Bu amblemde lale motifi olmalıydı. Diğer Eczacılık ve tıp sembolleri de olmalıydı. Altın bir havan yerleştirdim merkeze. Üzerinde Lale, 1 damla şifa veriyor. Şifa Allah (C.C.)’tandır, kul, hekim, eczacı vesiledir. İşte bu anlamlar yüklü bu amblemde. Eczanenin adına hitaben, lale dalının arka ucuna da surrealistik olarak bir limon çizimi yaptık. Böylece amblem tamamlanmış oldu.
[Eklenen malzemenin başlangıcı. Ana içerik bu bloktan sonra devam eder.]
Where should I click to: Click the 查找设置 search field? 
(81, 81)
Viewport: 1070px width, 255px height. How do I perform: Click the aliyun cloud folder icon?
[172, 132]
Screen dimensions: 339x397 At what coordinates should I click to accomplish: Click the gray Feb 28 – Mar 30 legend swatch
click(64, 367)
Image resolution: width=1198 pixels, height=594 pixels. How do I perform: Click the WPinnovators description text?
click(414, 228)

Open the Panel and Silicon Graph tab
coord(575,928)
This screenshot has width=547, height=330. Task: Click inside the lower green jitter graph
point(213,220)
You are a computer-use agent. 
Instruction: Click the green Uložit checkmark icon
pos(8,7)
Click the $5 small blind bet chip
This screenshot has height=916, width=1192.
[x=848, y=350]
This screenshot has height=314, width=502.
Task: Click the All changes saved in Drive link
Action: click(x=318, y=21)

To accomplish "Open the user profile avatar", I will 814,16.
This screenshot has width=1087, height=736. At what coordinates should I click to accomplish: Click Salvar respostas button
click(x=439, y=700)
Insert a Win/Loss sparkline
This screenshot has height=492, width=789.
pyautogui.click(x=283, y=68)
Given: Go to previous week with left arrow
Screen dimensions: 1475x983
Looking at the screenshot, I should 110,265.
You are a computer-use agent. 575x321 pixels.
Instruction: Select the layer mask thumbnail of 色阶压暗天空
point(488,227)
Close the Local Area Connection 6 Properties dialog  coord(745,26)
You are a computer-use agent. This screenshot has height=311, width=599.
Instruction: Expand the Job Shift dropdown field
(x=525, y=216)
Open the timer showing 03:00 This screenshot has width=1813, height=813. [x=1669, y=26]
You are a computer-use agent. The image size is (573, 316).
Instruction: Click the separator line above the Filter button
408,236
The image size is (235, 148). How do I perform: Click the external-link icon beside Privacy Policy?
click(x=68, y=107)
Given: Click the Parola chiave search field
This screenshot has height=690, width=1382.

Umarım bu eczaneden hastalar Rabbimin izniyle şifa bulurlar, mutlu, sağlıklı ve huzurlu ayrılırlar.

Böyle güzel bir amaca hizmet eden Limon Eczanesi’nin de küçük bir sırrı var: Eczacı hanım ve çalışan değerli personelleri için,
”mutsuzsan o gün işe gelme!” kuralı. Çünkü hep gülmelisin, hastalara bir gülüşün sıcaklığını her zaman vermelisin. Hastalar seni her zaman bir kardeş, bir abla, bir ağabey sıcaklığında bulmalılar.

Tebessüm tüm hastalıkları kovar!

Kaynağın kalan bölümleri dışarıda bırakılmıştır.